Sa 8 Aug 2009
Blutegel und Maden können bei Neurodermitis eine äußerst heilende Wirkung entfalten, das Behandlungsverfahren wird bereits seit dem Mittelalter angewendet. Verwendet wird zumeist ein medizinischer Blutegel namens Hirudo medicinalis, welcher venöse Stauungen absaugen und umliegendes Gewebe erneuern kann. Der Blutegel beißt sich stets an einer Wunde fest und saugt dort Blut ab.

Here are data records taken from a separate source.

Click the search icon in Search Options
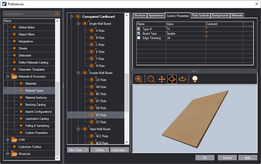The width and height of the screenshot is (261, 164). coord(57,14)
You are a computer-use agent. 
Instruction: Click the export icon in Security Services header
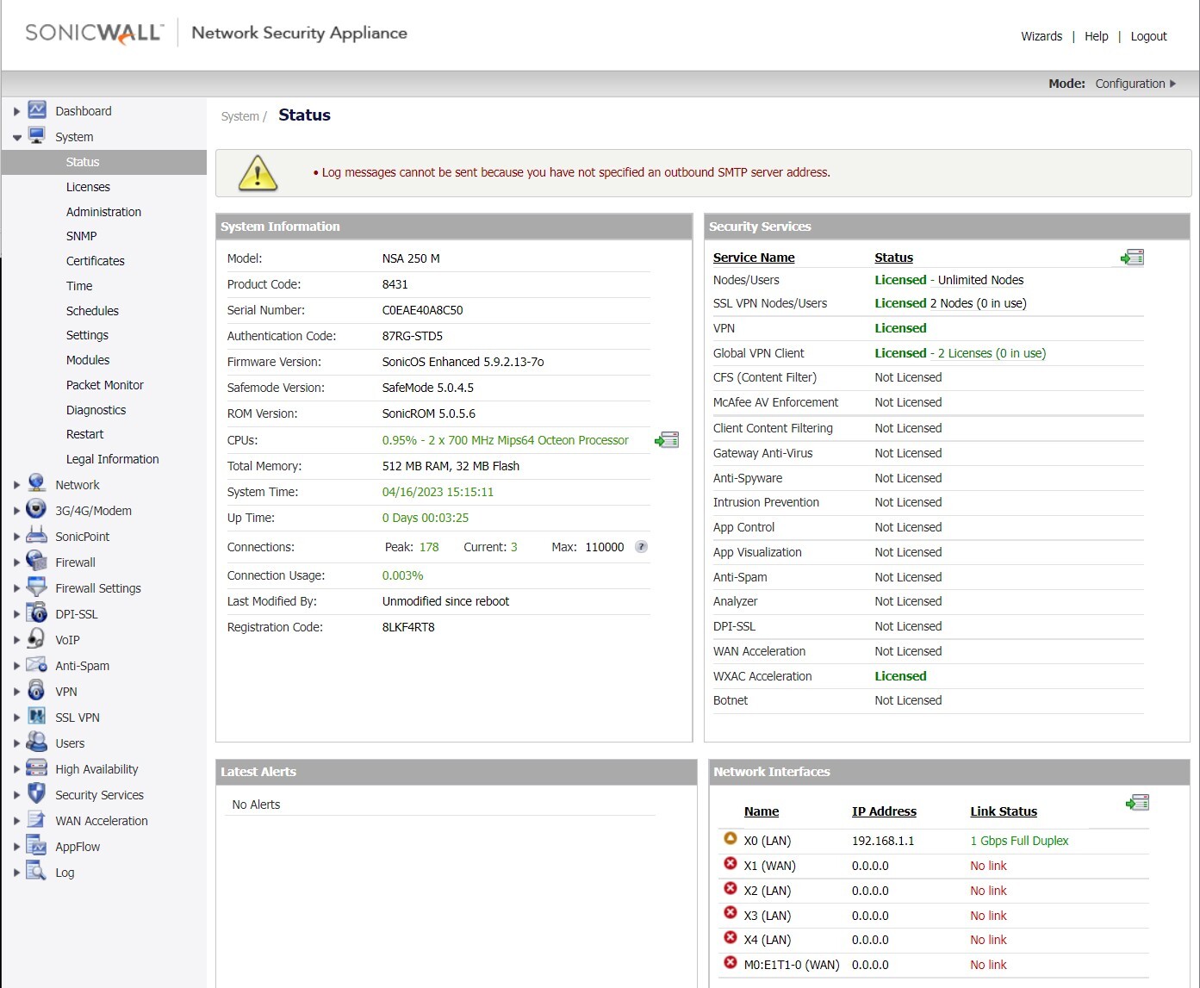[x=1131, y=256]
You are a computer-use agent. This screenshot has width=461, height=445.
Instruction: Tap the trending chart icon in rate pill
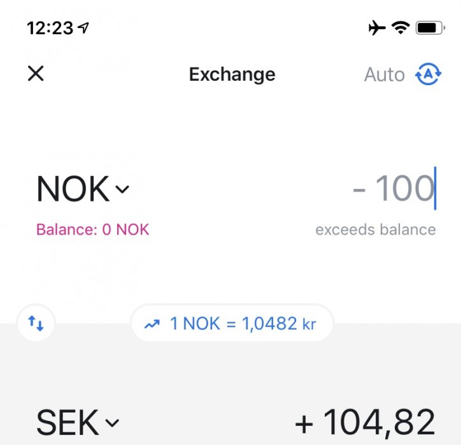(152, 324)
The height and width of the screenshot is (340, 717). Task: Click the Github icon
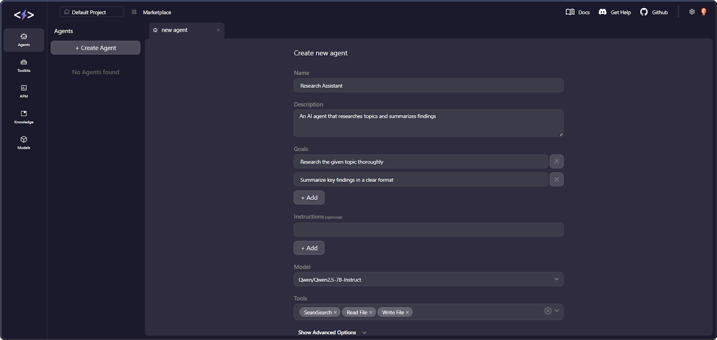point(644,12)
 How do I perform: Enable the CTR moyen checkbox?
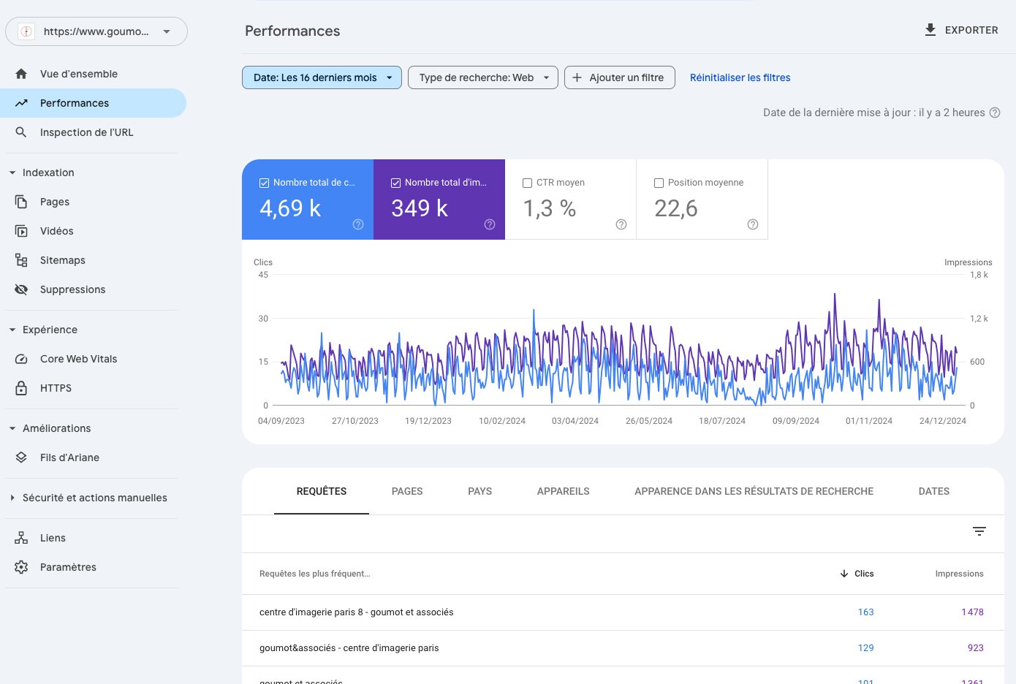click(527, 183)
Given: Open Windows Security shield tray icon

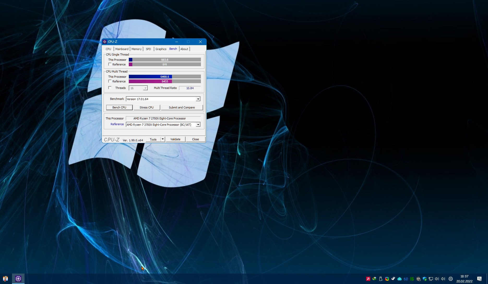Looking at the screenshot, I should pos(425,279).
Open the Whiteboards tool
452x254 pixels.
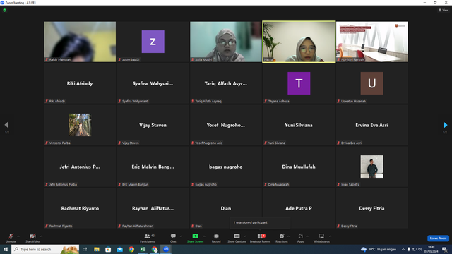(x=321, y=238)
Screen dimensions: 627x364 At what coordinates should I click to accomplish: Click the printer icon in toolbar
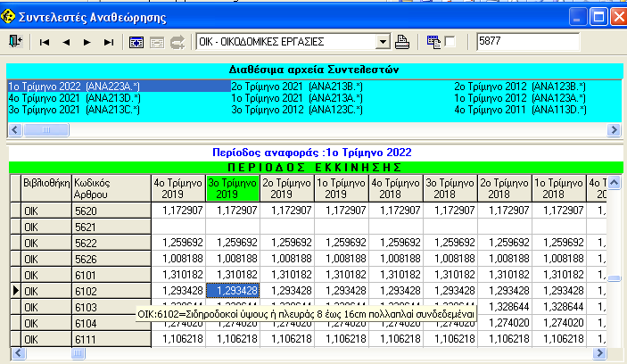[402, 41]
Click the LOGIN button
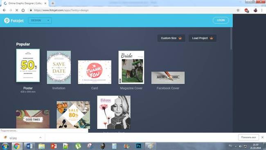This screenshot has height=150, width=266. (221, 20)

Blutegel und Maden rufen zwei Effekte hervor, in erster Linie sondern diese den Stoff Hirudin ab, welcher Gerinnungen hemmt und den Lymphstrom beschleunigt. Durch das Absaugen des Blutes wird die Wunde zudem gereinigt und entgiftet, Krämpfe werden aufgelöst und Entzündungen gehemmt. Bei Neurodermitis werden die Symptome der Krankheit gemildert, die Haut beruhigt sich zunehmend. Nach dem Biss des Blutegels verspürt der Patient in der Regel einen feinen Schmerz, welcher von rhythmischen Saugbewegungen begleitet wird.
Je nach Größe und Hunger des Blutegels beträgt die Saugzeit zwischen 30 Minuten und drei Stunden. Nach dem Vollsaugen mit Blut lösen sich die Made oder der Blutegel von selber ab. Blutegel sind in der freien Natur sehr selten, für medizinische Verwendungen werden diese in speziellen Teichen gezüchtet.